Decentralized Estimation using distortion sensitive learning vector quantization

A typical approach in supervised learning when data comes from multiple sources is to send original data from all sources to a central location and train a predictor that estimates a certain target quantity. This can be inefficient and costly in applications with constrained communication channels, due to limited power and/or bitlength constraints. Under such constraints, one potential solution is to send encoded data from sources and use a decoder at the central location. Data at each source is summarized into a single codeword and sent to a central location, where a target quantity is estimated using received codewords. This problem is known as Decentralized Estimation. In this paper we propose a variant of the Learning Vector Quantization (LVQ) classification algorithm, the Distortion Sensitive LVQ (DSLVQ), to be used for encoder design in decentralized estimation. Unlike most related research that assumes known distributions of source observations, we assume that only a set of empirical samples is available. DSLVQ approach is compared to previously proposed Regression Tree and Deterministic Annealing (DA) approaches for encoder design in the same setting. While Regression Tree is very fast to train, it is limited to encoder regions with axis-parallel splits. On the other hand, DA is known to provide state-of-the-art performance. However, its training complexity grows with the number of sources that have different data distributions, due to over-parametrization. Our experiments on several synthetic and one real-world remote sensing problem show that DA has limited application potential as it is highly impractical to train even in a four-source setting, while DSLVQ is as simple and fast to train as the Regression Tree.
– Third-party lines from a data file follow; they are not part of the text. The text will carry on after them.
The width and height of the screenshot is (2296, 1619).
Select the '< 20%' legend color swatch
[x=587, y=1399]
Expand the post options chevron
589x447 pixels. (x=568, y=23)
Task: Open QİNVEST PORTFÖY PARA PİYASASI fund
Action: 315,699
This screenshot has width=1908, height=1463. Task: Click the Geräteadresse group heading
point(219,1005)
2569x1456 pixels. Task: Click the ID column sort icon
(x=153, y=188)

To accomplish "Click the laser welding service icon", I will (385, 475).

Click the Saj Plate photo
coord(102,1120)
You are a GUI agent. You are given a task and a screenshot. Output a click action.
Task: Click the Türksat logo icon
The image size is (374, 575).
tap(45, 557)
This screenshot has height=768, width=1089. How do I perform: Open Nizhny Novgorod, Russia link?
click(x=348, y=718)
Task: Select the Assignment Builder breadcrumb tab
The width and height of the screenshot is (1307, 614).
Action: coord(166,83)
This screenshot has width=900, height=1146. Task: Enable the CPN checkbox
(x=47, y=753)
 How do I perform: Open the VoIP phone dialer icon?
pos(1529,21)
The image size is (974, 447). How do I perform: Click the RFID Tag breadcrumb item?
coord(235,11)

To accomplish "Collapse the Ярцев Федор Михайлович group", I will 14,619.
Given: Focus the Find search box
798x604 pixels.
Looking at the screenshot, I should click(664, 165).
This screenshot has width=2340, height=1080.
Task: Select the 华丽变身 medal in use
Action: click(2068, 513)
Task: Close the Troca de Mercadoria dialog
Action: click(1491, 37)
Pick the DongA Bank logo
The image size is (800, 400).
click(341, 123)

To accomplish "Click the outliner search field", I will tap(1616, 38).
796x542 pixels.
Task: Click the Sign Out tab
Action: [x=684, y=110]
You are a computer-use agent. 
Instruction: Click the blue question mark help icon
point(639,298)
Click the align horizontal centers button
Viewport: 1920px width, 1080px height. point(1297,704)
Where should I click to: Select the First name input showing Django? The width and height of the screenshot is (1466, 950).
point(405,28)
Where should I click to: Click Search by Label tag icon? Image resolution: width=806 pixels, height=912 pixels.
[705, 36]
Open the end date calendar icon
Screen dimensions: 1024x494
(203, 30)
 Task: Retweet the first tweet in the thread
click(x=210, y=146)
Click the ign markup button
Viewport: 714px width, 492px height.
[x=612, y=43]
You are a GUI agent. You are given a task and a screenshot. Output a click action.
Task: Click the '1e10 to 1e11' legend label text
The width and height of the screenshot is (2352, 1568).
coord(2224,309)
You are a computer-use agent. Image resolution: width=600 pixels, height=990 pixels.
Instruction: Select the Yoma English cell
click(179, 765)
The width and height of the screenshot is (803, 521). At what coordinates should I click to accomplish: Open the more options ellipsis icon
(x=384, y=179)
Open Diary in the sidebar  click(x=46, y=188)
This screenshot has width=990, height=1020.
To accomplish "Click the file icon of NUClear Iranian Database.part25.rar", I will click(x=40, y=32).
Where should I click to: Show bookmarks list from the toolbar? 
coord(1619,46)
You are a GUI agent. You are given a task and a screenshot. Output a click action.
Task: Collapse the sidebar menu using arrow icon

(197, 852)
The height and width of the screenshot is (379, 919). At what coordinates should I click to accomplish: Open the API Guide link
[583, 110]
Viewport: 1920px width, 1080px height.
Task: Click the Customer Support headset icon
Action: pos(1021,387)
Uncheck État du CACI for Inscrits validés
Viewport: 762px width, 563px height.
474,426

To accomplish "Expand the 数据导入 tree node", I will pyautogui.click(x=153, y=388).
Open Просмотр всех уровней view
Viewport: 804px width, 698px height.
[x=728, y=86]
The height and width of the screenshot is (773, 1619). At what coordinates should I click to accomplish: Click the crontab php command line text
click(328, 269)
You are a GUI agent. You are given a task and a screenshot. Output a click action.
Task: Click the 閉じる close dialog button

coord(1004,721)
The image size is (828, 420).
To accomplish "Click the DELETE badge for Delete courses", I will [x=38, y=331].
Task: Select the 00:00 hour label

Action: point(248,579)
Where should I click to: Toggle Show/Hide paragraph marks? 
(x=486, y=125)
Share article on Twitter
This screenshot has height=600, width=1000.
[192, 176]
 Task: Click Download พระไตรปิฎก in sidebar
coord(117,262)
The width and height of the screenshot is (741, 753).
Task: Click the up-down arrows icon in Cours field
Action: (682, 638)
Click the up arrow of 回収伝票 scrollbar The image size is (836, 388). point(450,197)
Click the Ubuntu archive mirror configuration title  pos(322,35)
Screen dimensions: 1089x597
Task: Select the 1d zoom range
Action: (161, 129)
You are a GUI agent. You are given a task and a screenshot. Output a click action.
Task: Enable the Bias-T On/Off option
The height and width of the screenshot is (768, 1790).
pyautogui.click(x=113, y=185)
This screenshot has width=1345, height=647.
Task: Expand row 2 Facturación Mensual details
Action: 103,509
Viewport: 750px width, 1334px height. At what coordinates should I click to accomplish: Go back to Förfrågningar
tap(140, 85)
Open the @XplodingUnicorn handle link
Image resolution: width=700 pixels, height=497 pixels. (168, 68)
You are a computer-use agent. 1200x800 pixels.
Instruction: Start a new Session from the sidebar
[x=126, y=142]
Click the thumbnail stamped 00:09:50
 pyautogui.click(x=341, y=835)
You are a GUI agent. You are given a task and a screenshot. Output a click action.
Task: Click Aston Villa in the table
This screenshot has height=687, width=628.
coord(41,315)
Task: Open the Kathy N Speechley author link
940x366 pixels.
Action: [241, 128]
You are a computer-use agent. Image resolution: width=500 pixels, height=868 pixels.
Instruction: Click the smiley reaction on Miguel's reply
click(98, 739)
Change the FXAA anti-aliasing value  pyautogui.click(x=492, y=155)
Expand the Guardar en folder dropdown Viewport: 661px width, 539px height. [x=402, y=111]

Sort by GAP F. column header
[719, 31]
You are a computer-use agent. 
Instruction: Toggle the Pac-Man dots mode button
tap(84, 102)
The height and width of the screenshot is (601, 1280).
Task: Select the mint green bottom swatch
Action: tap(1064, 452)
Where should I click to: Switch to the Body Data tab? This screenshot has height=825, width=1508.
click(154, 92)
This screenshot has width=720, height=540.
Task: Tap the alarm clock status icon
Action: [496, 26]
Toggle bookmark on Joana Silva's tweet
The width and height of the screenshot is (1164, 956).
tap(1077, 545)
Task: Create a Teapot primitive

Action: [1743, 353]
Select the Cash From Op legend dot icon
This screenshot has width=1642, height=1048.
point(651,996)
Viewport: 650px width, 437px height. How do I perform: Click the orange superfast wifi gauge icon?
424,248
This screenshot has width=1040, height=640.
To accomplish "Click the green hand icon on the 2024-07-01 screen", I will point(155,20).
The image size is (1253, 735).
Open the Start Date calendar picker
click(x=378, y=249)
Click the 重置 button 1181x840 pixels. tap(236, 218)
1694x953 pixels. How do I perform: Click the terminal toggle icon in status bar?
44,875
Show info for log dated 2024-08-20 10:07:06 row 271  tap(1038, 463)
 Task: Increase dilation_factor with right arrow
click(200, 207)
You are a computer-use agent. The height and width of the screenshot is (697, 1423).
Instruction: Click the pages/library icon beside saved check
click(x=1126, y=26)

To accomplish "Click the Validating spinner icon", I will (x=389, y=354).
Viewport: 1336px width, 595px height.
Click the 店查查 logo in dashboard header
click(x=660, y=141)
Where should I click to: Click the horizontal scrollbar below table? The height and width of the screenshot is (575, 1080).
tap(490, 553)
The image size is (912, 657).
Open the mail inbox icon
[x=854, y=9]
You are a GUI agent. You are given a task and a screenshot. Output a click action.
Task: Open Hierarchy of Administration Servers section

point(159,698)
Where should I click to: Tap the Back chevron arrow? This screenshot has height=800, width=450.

In addition, DSLVQ shows similar performance to DA in experiments with small number of sources and outperforms DA in experiments with large number of sources, while consistently outperforming the Regression Tree algorithm.

► We propose a Decentralized Estimation model for Aerosol Optical Depth estimation.
► Encoders at sources are learned in a supervised manner using proposed DSLVQ algorithm.
► We use several alternatives for decoder design at the fusion site.
► The proposed DSLVQ leads to better encoding accuracy than the baseline LVQ.
► The proposed DSLVQ outperforms Regression Tree and Deterministic Annealing algorithms.